Обнаружив себя стоящим перед «Джокондой», Том заметил, что не помнит ни одну из картин, которые успел посмотреть по дороге. Поток туристов вынес его к нужному месту подобно прибою: вверх по лестнице, направо у крылатой Ники Самофракийской, через первые три зала с ранними итальянскими живописцами, снова направо, в Большую галерею, и затем, на полпути вниз, снова направо, в недавно отреставрированный зал Штатов.
Том стоял в глубине зала; прекрасная картина Веронезе «Брак в Кане Галилейской» находилась за его спиной, прямо перед ним на специально возведенной огнеупорной стене располагалась «Мона Лиза». Полукруглое деревянное ограждение держало толпу на почтительном расстоянии; толпы людей приходили и уходили из зала в соответствии с расписанием автобусов. С благоговением посетители смотрели на портрет снизу вверх, как на алтарь, объединяющий представителей самых разных верований; когда тишина сменялась звуком голосов, было понятно, что культурный хадж завершен. Некоторые делали круг по залу и с восторженными лицами подходили к «Моне Лизе» еще раз.
Том молча смотрел на картину, в очередной раз пораженный тем, какая она маленькая — всего тридцать дюймов в высоту и двадцать в ширину. Она выглядела отстраненной и немного одинокой — единственной на стене, за пуленепробиваемым стеклом и потрескавшимся лаком, и смотрела на Тома с печальной, почти потерянной, улыбкой.
— Вам не стоило приходить сюда, — внезапно раздался женский голос.
Том оглянулся и узнал Сесиль Леви. Интересно, как давно она наблюдала за ним? Скорее всего от самого входа, как только он засветился на экранах видеонаблюдения.
— Труссар свалил всю грязную работу на вас? — ответил он по-французски.
— Я сама вызвалась. Убедила его, что вы покинете Лувр без шума, если я попрошу об этом.
Том на пару мгновений задумался. Сесиль выглядела очень хрупкой, фарфоровой куколкой, туфли-балетки прекрасно сочетались с кантом на классическом белом пиджаке от Шанель. Рука лежала в кармане, вместе с, судя по проступающим очертаниям, пачкой сигарет. Тому было интересно, на что она готова была пойти, чтобы иметь возможность закурить прямо здесь и сейчас.

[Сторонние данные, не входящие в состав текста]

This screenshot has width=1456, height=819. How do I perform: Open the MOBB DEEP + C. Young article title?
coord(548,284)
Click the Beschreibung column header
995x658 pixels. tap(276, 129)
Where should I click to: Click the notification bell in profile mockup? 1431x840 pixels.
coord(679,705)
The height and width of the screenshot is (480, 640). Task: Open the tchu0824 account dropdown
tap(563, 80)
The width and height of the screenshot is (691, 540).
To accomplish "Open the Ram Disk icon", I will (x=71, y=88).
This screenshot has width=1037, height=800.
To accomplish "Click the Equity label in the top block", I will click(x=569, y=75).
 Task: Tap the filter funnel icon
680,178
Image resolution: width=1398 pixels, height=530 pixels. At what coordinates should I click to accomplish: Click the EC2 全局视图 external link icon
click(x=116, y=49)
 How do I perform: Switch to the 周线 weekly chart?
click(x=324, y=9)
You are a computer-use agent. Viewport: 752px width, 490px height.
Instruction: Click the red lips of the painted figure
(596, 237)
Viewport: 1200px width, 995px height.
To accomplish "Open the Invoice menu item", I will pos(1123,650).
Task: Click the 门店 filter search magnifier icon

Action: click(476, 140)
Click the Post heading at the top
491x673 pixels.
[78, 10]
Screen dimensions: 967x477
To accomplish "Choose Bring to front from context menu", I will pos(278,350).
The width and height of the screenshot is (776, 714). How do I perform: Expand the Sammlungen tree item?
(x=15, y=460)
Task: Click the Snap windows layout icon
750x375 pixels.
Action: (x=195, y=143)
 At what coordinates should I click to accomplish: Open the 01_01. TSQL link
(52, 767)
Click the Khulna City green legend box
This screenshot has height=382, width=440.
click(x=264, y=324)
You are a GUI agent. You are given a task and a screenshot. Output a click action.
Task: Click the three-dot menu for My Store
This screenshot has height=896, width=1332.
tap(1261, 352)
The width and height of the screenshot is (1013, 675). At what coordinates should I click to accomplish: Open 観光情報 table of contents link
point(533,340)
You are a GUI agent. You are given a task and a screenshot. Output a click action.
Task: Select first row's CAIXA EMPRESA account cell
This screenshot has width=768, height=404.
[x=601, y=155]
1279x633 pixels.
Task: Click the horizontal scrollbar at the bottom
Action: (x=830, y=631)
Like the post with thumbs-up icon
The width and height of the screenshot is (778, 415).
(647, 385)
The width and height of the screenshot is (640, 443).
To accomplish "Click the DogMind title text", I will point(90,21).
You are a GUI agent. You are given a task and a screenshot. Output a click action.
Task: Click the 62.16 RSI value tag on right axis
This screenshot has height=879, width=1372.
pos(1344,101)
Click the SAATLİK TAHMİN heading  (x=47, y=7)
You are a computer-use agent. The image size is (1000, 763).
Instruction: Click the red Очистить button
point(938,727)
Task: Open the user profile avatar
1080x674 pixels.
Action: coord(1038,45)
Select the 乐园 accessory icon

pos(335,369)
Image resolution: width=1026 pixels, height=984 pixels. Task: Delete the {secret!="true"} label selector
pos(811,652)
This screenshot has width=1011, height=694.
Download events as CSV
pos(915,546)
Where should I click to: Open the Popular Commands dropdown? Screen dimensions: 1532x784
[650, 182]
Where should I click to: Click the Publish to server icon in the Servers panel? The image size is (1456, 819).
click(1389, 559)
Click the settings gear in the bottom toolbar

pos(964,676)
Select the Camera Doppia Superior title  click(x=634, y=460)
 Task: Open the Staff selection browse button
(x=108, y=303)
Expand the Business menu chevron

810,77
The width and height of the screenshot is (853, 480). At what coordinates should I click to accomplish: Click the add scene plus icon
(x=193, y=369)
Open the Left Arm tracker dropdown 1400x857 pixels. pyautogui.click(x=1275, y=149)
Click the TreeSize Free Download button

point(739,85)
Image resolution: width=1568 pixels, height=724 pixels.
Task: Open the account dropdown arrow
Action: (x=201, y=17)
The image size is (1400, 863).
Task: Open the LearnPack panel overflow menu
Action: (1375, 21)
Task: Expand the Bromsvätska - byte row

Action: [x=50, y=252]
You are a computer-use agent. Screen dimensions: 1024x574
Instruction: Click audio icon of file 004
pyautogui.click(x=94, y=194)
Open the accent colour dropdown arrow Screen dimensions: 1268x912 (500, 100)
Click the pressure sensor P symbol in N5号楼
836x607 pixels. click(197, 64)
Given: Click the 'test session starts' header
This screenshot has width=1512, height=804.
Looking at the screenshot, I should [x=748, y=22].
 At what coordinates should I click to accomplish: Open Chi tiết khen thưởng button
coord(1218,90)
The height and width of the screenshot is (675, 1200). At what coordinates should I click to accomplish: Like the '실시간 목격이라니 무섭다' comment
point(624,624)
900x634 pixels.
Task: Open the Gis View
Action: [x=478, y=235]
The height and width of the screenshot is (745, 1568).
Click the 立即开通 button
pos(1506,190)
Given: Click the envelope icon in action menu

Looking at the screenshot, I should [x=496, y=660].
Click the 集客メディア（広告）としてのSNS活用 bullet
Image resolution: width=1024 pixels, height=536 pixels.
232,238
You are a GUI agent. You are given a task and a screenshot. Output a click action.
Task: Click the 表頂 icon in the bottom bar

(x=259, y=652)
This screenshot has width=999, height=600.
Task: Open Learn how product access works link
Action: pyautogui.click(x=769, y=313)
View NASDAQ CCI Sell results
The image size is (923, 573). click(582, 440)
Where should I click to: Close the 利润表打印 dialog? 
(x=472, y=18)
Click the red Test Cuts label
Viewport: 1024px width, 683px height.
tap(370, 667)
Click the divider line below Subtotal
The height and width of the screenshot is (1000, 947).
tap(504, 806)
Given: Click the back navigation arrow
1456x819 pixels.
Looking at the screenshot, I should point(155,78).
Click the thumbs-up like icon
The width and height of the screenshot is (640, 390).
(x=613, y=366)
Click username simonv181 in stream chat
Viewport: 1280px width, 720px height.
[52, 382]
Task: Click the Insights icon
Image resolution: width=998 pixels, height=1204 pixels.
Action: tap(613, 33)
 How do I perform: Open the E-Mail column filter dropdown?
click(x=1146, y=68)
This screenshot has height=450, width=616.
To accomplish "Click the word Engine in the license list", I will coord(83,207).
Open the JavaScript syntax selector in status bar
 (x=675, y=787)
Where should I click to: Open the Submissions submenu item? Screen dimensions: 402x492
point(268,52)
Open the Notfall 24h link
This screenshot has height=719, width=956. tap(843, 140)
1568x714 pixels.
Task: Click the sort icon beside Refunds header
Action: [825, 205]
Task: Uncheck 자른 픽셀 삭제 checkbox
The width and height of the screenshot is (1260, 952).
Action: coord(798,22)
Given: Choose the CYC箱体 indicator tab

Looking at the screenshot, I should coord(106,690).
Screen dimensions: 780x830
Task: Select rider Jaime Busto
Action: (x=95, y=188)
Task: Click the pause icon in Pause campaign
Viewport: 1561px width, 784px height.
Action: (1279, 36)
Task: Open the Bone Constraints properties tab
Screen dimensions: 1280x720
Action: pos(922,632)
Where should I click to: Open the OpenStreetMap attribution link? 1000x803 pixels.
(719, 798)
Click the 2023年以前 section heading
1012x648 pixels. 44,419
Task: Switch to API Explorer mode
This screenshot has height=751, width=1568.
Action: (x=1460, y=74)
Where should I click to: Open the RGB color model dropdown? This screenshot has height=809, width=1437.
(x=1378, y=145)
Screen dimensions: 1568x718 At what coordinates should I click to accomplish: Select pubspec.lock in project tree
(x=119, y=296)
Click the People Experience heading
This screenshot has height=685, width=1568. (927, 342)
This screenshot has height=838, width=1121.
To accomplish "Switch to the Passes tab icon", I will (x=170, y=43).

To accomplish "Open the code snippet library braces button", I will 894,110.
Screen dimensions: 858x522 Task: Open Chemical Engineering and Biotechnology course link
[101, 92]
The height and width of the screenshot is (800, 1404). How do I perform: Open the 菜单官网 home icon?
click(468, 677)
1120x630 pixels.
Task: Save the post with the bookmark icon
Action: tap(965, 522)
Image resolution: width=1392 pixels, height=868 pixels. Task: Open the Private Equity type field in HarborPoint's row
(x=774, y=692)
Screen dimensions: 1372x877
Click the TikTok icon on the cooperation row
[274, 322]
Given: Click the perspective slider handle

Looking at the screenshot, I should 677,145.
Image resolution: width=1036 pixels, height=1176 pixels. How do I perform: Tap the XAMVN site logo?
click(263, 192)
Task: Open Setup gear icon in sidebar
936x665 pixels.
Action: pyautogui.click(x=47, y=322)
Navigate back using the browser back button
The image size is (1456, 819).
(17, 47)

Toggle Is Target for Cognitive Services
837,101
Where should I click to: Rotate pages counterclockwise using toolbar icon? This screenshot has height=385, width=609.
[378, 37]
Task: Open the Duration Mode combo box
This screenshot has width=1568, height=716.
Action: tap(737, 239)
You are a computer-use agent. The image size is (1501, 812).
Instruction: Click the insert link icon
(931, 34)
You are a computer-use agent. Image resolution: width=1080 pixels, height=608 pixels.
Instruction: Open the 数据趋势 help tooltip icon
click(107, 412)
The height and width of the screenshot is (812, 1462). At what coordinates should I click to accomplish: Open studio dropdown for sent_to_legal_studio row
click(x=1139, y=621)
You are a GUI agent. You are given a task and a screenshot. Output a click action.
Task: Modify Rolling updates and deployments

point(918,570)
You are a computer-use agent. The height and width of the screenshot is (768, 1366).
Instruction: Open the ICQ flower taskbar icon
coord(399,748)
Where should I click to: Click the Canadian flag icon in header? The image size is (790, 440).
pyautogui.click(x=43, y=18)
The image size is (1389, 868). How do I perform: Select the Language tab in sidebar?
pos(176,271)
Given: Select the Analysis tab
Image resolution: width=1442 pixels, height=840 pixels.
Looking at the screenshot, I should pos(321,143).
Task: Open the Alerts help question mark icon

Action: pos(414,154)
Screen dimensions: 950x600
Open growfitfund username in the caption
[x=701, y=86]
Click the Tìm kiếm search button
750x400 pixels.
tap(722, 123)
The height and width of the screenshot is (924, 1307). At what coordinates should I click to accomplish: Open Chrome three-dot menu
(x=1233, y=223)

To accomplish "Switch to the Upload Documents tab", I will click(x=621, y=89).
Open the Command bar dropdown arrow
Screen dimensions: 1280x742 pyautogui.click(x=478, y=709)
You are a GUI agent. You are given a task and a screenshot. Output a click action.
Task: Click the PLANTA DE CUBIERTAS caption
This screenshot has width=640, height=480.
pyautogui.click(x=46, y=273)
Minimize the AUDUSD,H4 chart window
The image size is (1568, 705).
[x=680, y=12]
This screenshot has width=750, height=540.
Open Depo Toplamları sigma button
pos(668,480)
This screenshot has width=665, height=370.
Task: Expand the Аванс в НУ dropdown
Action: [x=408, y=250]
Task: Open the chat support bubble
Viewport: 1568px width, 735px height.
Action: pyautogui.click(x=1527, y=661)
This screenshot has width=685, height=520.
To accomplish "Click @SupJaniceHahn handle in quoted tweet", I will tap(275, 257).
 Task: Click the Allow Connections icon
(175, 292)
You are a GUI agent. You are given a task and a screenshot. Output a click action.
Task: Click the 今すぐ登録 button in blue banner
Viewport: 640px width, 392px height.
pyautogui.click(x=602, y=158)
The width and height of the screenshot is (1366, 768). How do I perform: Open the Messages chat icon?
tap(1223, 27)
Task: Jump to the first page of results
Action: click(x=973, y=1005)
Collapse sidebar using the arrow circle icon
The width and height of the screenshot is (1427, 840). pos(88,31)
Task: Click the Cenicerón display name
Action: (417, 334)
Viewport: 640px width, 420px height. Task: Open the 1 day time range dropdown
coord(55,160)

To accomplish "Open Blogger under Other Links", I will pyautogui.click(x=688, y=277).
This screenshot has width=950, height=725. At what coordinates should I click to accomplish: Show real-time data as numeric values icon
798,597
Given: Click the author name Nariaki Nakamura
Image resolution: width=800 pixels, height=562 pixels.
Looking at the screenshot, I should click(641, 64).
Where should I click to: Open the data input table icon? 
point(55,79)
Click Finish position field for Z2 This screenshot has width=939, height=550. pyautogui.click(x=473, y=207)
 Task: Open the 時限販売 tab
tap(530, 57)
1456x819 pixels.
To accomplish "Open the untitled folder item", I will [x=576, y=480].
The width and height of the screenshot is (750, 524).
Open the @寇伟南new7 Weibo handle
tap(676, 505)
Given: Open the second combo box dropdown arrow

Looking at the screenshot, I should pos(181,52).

— Почему вы оба так уверены, что мы с Дюма ошибаемся насчет планов Майло? — спросил он.
— Мы уверены, что у Дюма проблема с алкоголем. Для того чтобы принять меры, нам необходимы подтверждения из достоверных источников, — объяснила она твердым, но слегка извиняющимся голосом. — Вы не смогли их предоставить…
— Единственное подтверждение вы получите, обнаружив однажды пустое место на стене, — холодно бросил Том.
— Труссар не дипломат, но свое дело знает, — настойчиво произнесла Леви, и снова в ее голосе мелькнула извиняющаяся интонация, которую Том посчитал признанием того, что с Труссаром действительно сложно иметь дело. — К тому же мы предупредили директора музея. Он дал «добро» на дополнительные меры по усилению безопасности.
— Значит, вам не о чем волноваться?
Повисла тишина, нарушаемая только скрипом резиновых подошв по деревянному полу да редкими окриками хранителей, заметивших посетителя с камерой или жвачкой.
— Вам стоит пройти со мной к выходу, — осторожно предложила она, и Том не стал спорить. Он увидел все, что хотел.
Они прошли через Большую галерею к лестничному пролету. Том был погружен в свои мысли, но все же почувствовал, что Леви было некомфортно рядом с ним. Вероятно, молчание для нее выглядело тревожно, учитывая общую нервозность ситуации. Через несколько шагов Сесиль заговорила нарочито обыденным тоном:
— Знаете, Леонард всегда брал ее с собой. Говорят, он так и не дописал ее.
— Кем бы она ни была.
— Вазари был уверен, что это портрет Лизы дель Джокондо. — Она успокоилась, что неловкий момент остался позади. — Вы с ним не согласны?
— Кто знает? — Том пожал плечами. — Я слышал, что картина может быть портретом Изабеллы Арагонской. Кто-то утверждает, что это не она, а сам да Винчи или один из его любовников.
— Она действительно выглядит несколько бесполо, — согласилась Леви. — Но в то время была мода, все выщипывали себе брови.
— Честно говоря, не думаю, что это важно, — вздохнул Том. — «Мона Лиза», «Джоконда» — просто имя. Суть не меняется.
— Вам она на самом деле не нравится? — с любопытством и недоверчивостью спросила она.